Repeat exactly the lines below that lie between the line with "Instruction: Select the 469,000 price cell" and the line with "The image size is (1419, 840).", counting both of those lines as part of the answer.

[MATERIAL FOR THE TASK Boundary: Start]

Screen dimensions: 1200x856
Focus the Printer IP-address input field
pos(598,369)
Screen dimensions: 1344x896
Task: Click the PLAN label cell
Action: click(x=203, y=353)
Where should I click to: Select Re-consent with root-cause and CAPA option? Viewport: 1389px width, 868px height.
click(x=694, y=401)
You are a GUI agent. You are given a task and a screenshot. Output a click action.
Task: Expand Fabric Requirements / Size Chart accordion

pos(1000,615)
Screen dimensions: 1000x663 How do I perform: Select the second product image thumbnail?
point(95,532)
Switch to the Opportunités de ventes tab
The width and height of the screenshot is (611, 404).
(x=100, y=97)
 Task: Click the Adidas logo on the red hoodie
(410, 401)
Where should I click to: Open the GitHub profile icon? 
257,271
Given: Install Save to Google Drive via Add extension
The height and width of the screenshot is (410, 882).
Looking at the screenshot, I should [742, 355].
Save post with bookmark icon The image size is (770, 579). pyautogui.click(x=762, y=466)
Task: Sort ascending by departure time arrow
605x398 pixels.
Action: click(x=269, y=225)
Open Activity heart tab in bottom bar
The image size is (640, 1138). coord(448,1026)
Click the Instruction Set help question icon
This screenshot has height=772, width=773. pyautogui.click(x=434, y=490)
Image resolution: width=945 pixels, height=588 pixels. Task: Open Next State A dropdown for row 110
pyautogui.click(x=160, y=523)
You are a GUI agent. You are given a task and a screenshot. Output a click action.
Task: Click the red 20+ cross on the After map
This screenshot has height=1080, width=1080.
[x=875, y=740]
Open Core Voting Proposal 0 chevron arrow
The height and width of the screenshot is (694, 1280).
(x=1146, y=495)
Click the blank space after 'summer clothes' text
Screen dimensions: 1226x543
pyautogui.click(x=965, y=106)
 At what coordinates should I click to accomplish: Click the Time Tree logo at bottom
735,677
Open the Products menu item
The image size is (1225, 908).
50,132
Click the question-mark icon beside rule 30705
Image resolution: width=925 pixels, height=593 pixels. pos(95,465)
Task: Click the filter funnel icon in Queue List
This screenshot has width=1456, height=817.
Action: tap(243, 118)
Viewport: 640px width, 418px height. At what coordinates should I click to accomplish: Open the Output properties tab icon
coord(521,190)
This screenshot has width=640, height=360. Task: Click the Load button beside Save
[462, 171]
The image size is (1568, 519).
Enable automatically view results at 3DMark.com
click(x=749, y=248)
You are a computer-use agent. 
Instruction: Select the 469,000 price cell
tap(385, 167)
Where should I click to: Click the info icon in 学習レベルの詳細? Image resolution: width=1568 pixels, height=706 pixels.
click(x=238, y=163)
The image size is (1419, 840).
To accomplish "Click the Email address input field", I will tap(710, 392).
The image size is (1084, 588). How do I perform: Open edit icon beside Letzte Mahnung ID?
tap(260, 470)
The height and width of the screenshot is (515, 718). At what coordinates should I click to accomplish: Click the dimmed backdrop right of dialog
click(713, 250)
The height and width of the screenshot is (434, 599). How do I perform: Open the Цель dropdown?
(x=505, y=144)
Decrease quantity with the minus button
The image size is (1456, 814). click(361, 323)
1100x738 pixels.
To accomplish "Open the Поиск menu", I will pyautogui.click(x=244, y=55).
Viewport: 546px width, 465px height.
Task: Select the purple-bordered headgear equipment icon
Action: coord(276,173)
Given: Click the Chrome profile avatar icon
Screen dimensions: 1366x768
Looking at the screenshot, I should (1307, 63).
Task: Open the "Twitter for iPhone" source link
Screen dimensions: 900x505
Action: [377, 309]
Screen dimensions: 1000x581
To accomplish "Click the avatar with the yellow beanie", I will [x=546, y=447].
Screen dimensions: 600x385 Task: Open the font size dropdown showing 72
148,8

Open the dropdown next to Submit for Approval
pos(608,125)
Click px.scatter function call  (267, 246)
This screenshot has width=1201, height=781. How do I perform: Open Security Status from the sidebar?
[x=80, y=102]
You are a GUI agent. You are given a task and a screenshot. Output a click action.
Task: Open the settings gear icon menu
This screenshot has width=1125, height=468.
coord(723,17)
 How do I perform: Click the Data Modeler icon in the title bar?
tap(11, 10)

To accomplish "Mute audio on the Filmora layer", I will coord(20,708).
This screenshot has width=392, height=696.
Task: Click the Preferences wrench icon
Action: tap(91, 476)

[MATERIAL FOR THE TASK Boundary: End]

TASK RESULT -
Instruction: Select the 469,000 price cell
tap(385, 167)
Where should I click to: Click the info icon in 学習レベルの詳細? Image resolution: width=1568 pixels, height=706 pixels.
click(x=238, y=163)
The image size is (1419, 840).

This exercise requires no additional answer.